Wahlkampf: Gewerkschaften warnen vor Schwarz-Gelb

DGB prophezeit soziale Kälte

Drei Wochen vor der Bundestagswahl machen die Gewerkschaften Front gegen eine mögliche schwarz-gelbe Koalition.

Frankfurt/Main. "Das wäre die schlechteste aller Regierungskonstellationen", sagte der IG-Metall-Vorsitzende Berthold Huber am Sonnabend in Frankfurt bei der Hauptveranstaltung seiner Gewerkschaft, bei der auch der irische Rockstar Bob Geldof auftrat. Der IG-Metall-Chef forderte einen "staatlichen Schutzschirm" gegen Massenarbeitslosigkeit, denn die Folgen der Wirtschaftskrise seien noch längst nicht überwunden. Erneut sprach sich Huber gegen ein Renteneintrittsalter von 67 Jahren aus. "Das ist ein Irrweg, und dieser Irrweg muss nun beendet werden." Politiker kamen nicht zu Wort. Viele der Teilnehmer trugen einheitliche T-Shirts mit der Aufschrift "Der Kapitalismus hat sich übernommen - Jetzt übernehmen wir!" - der Slogan der bundesweiten Jugendkampagne der IG Metall.
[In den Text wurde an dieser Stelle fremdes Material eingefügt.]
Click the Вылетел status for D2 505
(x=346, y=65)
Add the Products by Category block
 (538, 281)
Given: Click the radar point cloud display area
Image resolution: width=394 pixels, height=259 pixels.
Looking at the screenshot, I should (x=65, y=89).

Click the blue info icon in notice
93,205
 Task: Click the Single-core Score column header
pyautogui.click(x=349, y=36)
An der rund dreistündigen Kundgebung der IG Metall im Frankfurter Fußballstadion nahmen nach Angaben der Polizei 32 000 Menschen teil. Die Veranstaltung stand unter dem Motto "Macht Politik für die Mehrheit der Menschen". Die CDU-Fraktion im hessischen Landtag wertete die Veranstaltung als Stimmungsmache gegen die CDU. "Die Mitgliedsbeiträge werden für eine Links-Kampagne missbraucht. Mit Gewerkschaftsarbeit hat dies jedenfalls nichts zu tun", kritisierte der parlamentarische CDU-Geschäftsführer Axel Wintermeyer.

Unterdessen warnte auch Michael Sommer vor Schwarz-Gelb. Eine solche Koalition "würde Deutschland schaden", sagte der DGB-Vorsitzende in einem Interview mit der "Passauer Neuen Presse". "Wirtschaft, Union und FDP in einem Boot - das bedeutet soziale Kälte. Wer in der Krise massive Steuersenkungen verspricht, der will den Staat ausplündern und handlungsunfähig machen."